Getting Up to Speed on Multi-Agent Systems, Part 5: Debate, State, and Coordination

28 Apr 2026

If wave 1 was about role-playing and the agentic coding turn was about interface quality, there’s a parallel thread running through the field asking a more fundamental question: what should multiple agents actually do with each other? Debate? Share state? Coordinate? And are any of these interchangeable? This post is about four papers that sit at that intersection, including one that isn’t really an LLM paper at all but is the clearest theoretical bridge from distributed systems into multi-agent AI.

Getting Up to Speed on MAS

Part 1. The Landscape
Part 2. The Vocabulary
Part 3. Wave 1: Can Agents Coordinate At All?
Part 4. Wave 2: Why It Breaks
Part 5. Debate, State, and Coordination (you are here)
Part 6. Verification Patterns
Part 7. Benchmarks and What They Miss
Part 8. Open Questions

Du et al.: Convergent Debate

Improving Factuality and Reasoning through Multiagent Debate arXiv 2305.14325 · ICML 2024

Multiple LLM instances debate until they converge on an answer.

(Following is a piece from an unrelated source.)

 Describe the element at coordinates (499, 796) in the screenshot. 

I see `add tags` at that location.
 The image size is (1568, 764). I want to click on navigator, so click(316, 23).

Core bet: Showing agents each other's answers changes their reasoning

Mechanism: N agents independently answer, then see each other's responses and revise over multiple rounds
Standard setup: 3 agents, 2 rounds (conservative; scales better with more)
Works on black-box models with identical prompts across all tasks
Key insight: debate is not voting; agents actually change their reasoning when shown alternatives
Performance improves monotonically with more agents and more rounds
"Society of minds" framing; collective intelligence from identical model instances

Du, Li, Torralba, Tenenbaum, Mordatch

Du et al. is the canonical multi-agent debate paper. The setup is simple. You run the same LLM multiple times on the same question. Each instance generates its own answer independently. Then you show each instance what the others said and ask it to revise. Do this for two or three rounds. The answers converge.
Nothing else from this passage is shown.